[TRY IT]
Please copy every line of the records below that holds the word "agent".

[Stored items]
- Opening Delimiter -

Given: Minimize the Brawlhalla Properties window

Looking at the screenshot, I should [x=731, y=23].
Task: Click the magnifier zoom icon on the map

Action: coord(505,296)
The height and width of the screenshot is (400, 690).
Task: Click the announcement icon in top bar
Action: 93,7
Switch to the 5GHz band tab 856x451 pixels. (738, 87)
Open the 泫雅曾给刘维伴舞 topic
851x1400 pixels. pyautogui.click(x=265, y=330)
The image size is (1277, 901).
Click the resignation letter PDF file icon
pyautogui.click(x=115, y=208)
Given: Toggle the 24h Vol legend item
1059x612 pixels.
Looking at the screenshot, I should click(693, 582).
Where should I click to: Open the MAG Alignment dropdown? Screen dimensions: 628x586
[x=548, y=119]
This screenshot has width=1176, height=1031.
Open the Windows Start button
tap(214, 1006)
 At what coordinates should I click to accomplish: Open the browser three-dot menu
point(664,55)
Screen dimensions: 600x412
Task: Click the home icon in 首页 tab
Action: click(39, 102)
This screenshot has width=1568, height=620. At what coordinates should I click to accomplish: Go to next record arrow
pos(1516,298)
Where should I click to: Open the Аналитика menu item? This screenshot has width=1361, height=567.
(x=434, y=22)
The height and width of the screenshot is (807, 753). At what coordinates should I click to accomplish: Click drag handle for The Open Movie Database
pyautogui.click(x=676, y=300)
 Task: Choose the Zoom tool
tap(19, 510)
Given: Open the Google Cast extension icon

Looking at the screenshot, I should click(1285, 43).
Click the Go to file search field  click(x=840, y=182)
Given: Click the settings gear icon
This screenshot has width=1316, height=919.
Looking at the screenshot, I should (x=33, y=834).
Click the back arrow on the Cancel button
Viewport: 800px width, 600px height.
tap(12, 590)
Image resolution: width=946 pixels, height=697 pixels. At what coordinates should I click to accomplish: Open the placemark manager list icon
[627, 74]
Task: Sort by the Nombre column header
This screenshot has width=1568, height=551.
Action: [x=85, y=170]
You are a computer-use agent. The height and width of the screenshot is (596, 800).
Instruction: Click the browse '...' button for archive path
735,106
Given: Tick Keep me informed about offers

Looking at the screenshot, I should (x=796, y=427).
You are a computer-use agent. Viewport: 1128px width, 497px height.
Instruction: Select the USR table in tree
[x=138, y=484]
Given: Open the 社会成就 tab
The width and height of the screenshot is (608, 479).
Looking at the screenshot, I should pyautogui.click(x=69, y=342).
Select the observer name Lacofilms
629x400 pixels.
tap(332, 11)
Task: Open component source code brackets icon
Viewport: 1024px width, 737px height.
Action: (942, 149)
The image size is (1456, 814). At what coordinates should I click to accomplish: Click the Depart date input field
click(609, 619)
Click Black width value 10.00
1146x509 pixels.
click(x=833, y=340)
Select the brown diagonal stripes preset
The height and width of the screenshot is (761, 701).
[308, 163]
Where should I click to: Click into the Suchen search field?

- Closing Delimiter -

[YOUR SOLUTION]
You are a computer-use agent. The height and width of the screenshot is (596, 800).
You are a computer-use agent. Viewport: 1128px width, 497px height.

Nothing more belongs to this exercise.